Hosted by phpBB, free open source bulletin board software, the site is a bit messy and can be frustrating at times. I felt a little as though I’d walked into a junior high school during recess, the halls outside the classrooms full of chatter and noise. Once inside the individual class areas, though, you find the instructors and their lessons laid out. Then it’s first come first post, so finding the instructors’ comments on your piece can be like searching Macys for a bobby pin. But, along the way, searching page by page for my own stuff, I ran into some very good writing– even if it isn’t my genre.

Ann’s class was an eye-opener, and the techniques she taught me I will keep in my writer’s toolbox and use often.

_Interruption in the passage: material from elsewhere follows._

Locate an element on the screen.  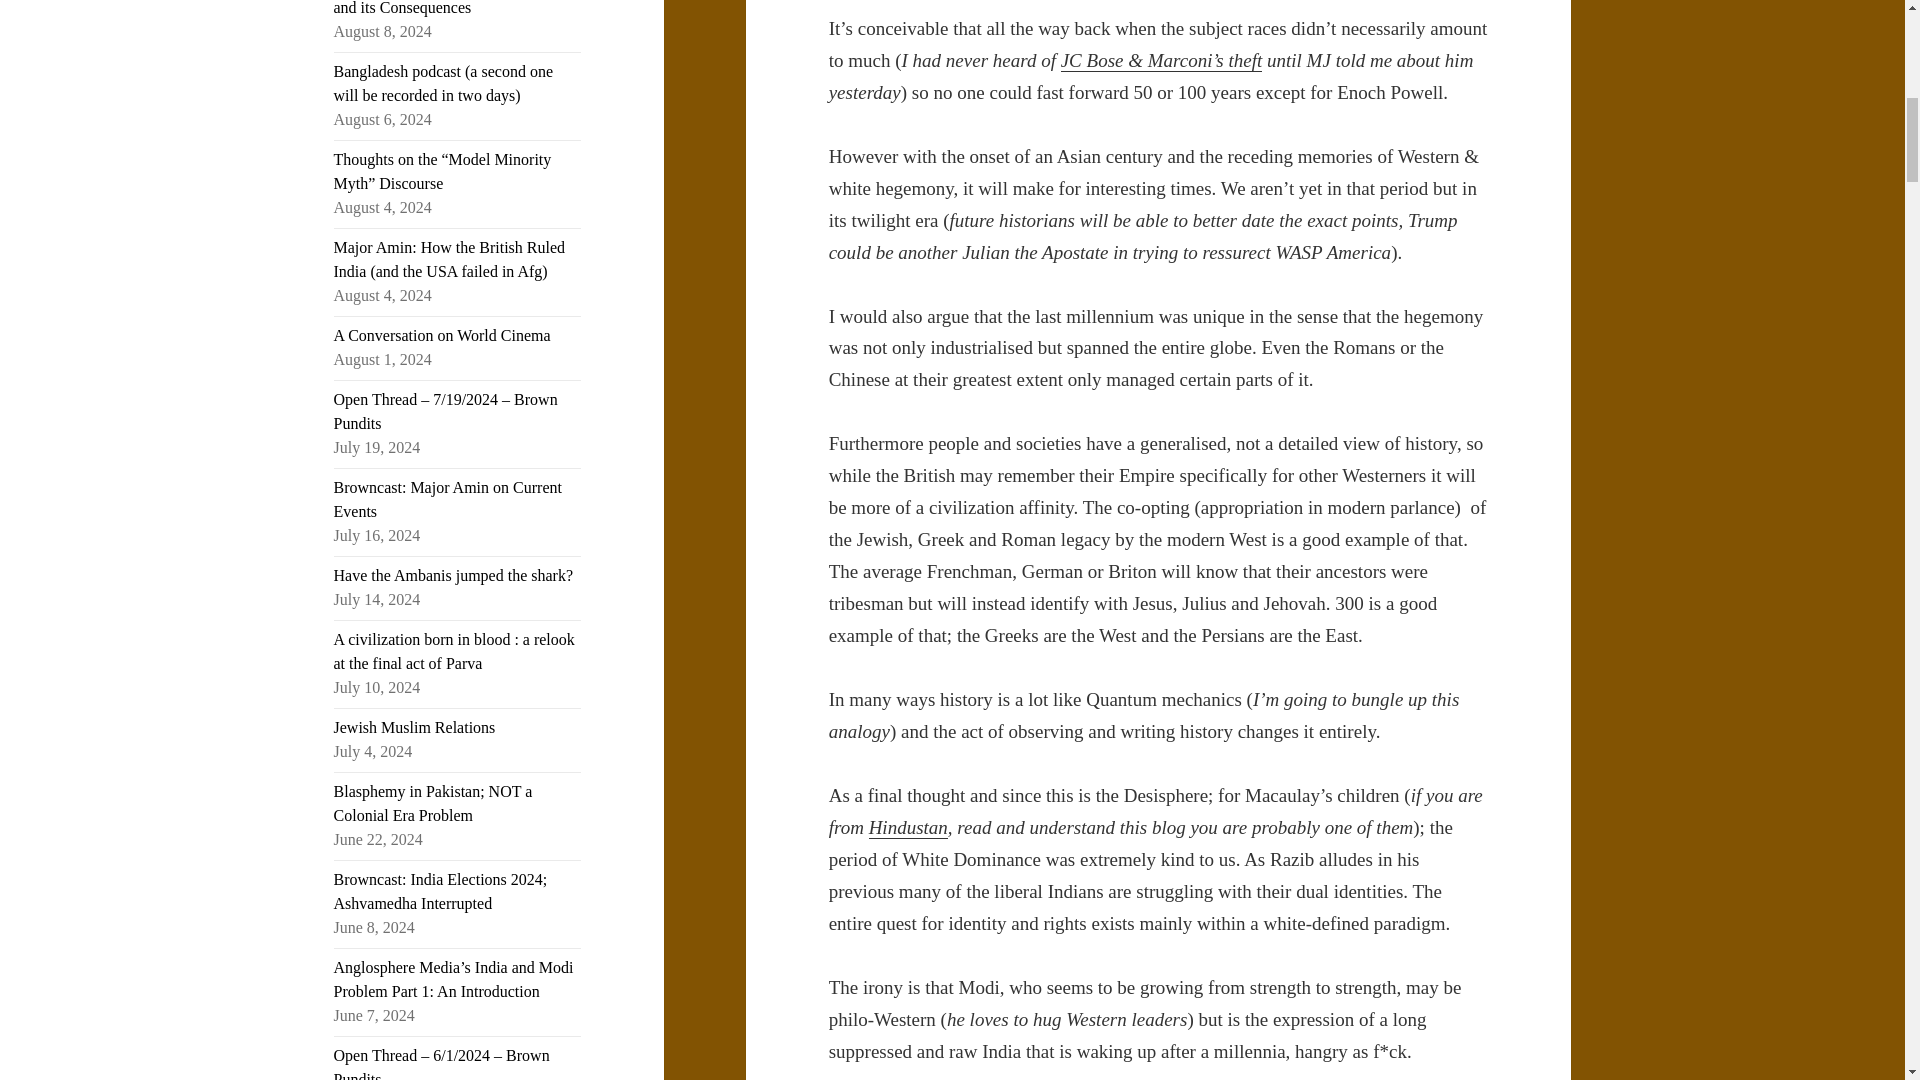
Have the Ambanis jumped the shark? is located at coordinates (454, 576).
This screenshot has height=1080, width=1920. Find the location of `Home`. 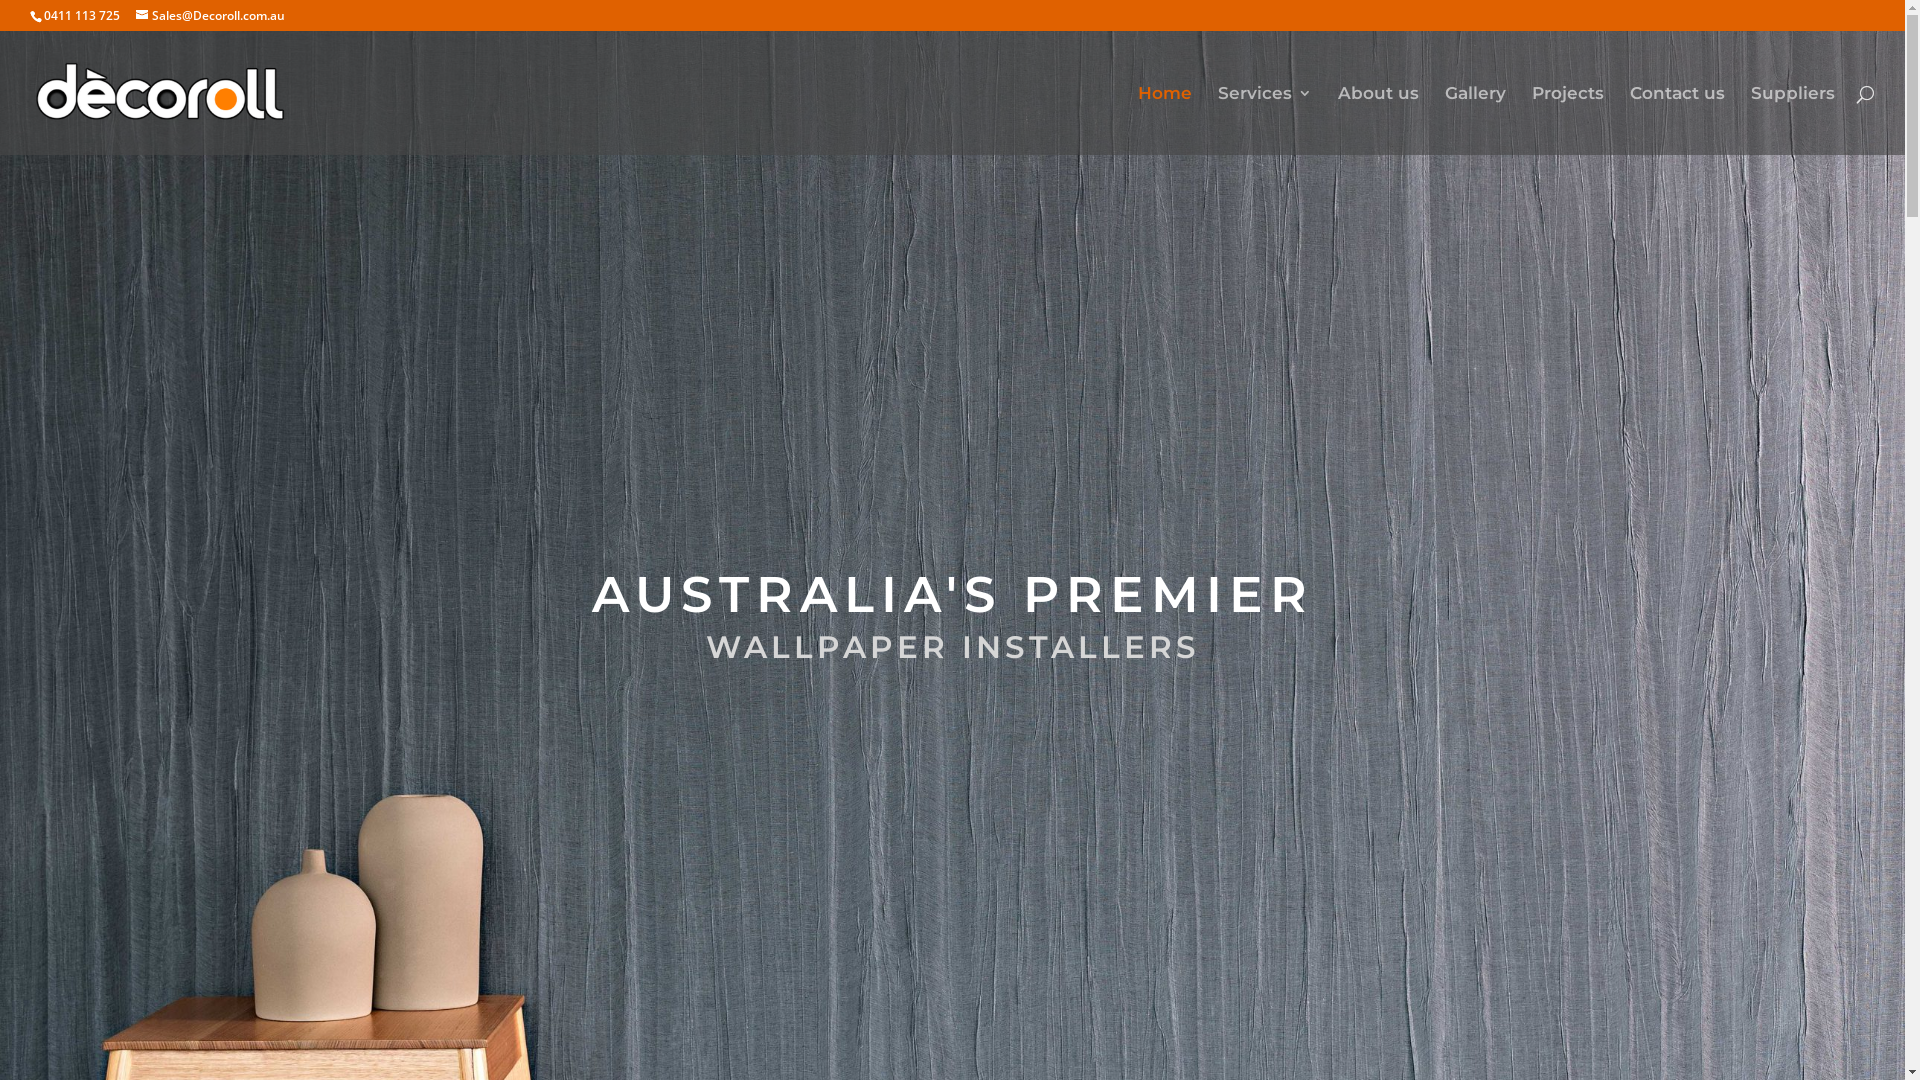

Home is located at coordinates (1165, 120).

I don’t want to give too much away—you should take her class if you ever get a chance—but she teaches building character through dialogue alone. It is incredible just how much information, back story, and setting a writer can develop through nothing but a conversation between two people. In fact, a writer could simply write the dialogue of the entire book–like screenplay– and then go back through sprinkling it with tag lines, detail, and narrative.

Staggs’ class was also good, although he did not give any lesson plans or exercises. His workshop was simply submitting the opening to your WIP to see how it held up in his opinion, which he was forthright in saying was only one writer’s opinion. He said mine drew him in and he would want to read more to find out what happened next, but he wasn’t wildly enthusiastic about it like some of the others. I might have to work on that a bit.

All and all it was a fabulous week and many thanks to the workshop instructors, organizers, and fellow writers. I’ll keep my October calendar open for it next year, god spare life.